● **所示文本**:
►

PHP SDK

SDK下载

环境准备

  • PHP 5.5+,可通过php -v命令查看当前的PHP版本。
  • cURL 扩展,可通过php -m命令查看curl扩展是否已经安装好。

安装

有两种方式安装SDK:

  • composer方式
  • 源码方式

composer方式

  1. 您可以通过composer安装您的项目依赖,需要您在项目的根目录运行:

    composer require shenjian/shenjian-sdk-php
  2. 或者在您的 composer.json 中声明对Shenjian SDK for PHP的依赖:

    {
    "require": {
    "shenjian/shenjian-sdk-php": "~1.0"
    }
    }
  3. 通过composer install安装依赖,安装完成后引入依赖:

    require_once __DIR__ . '/vendor/autoload.php';

注意:

  • 如果您的项目中已经引用过 autoload.php ,则加入了SDK的依赖之后,不需要再引入 autoload.php 了。
  • 如果使用composer出现网络错误,可以使用composer中国区的镜像源,方法是在命令行执行:
    composer config -g repositories.packagist composer http://packagist.phpcomposer.com

或参照镜像用法

源码方式

  1. 使用SDK源码时,您需要在发布页面中选择相应版本并下载打包好的zip文件。

◄

● **可用资料**:
►

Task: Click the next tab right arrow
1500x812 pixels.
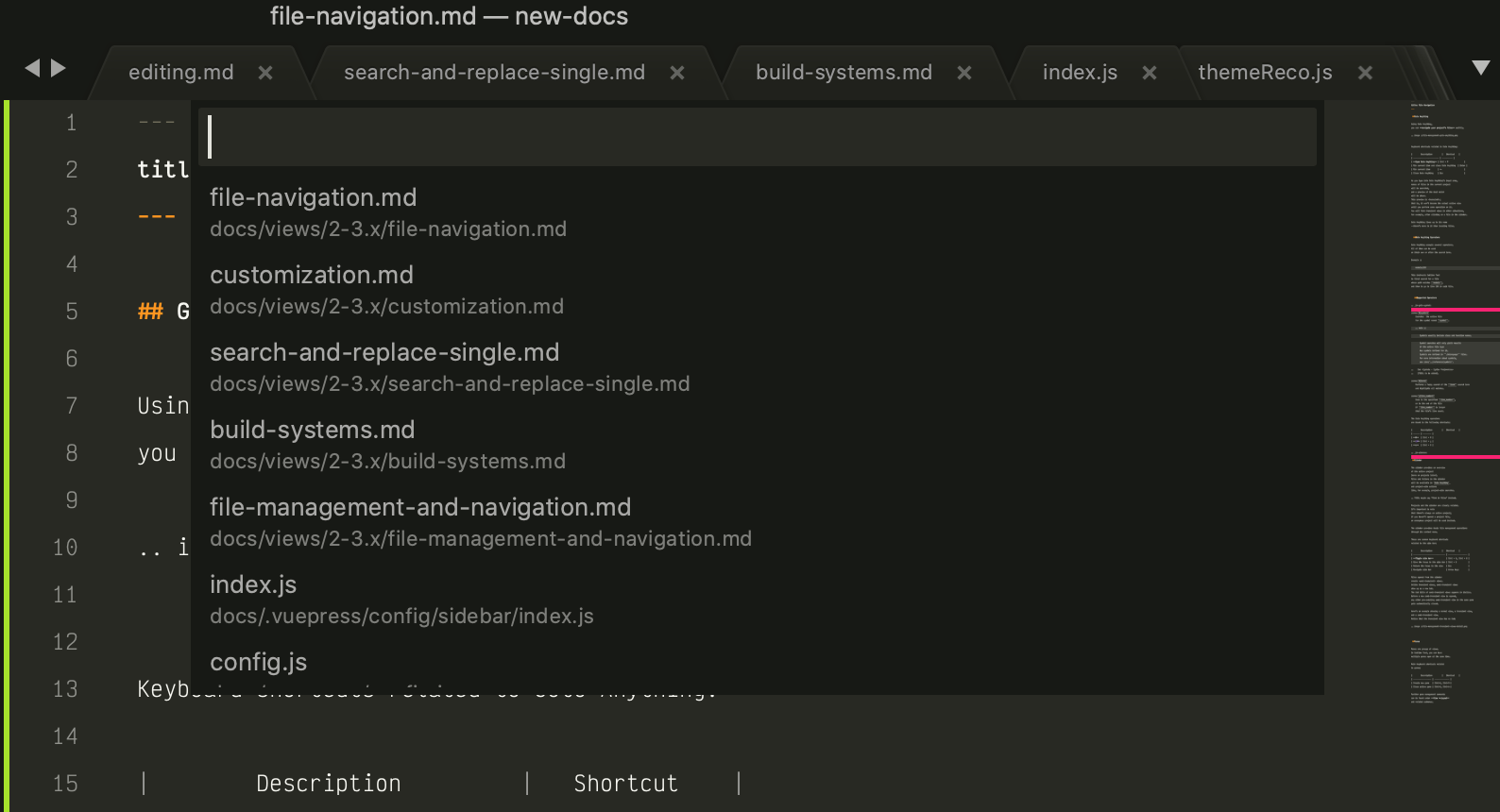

◄

● **任务**:
按照PHP SDK安装说明,如果使用composer时出现网络错误,可以改用什么?

● **回答**:
可以改用composer中国区的镜像源。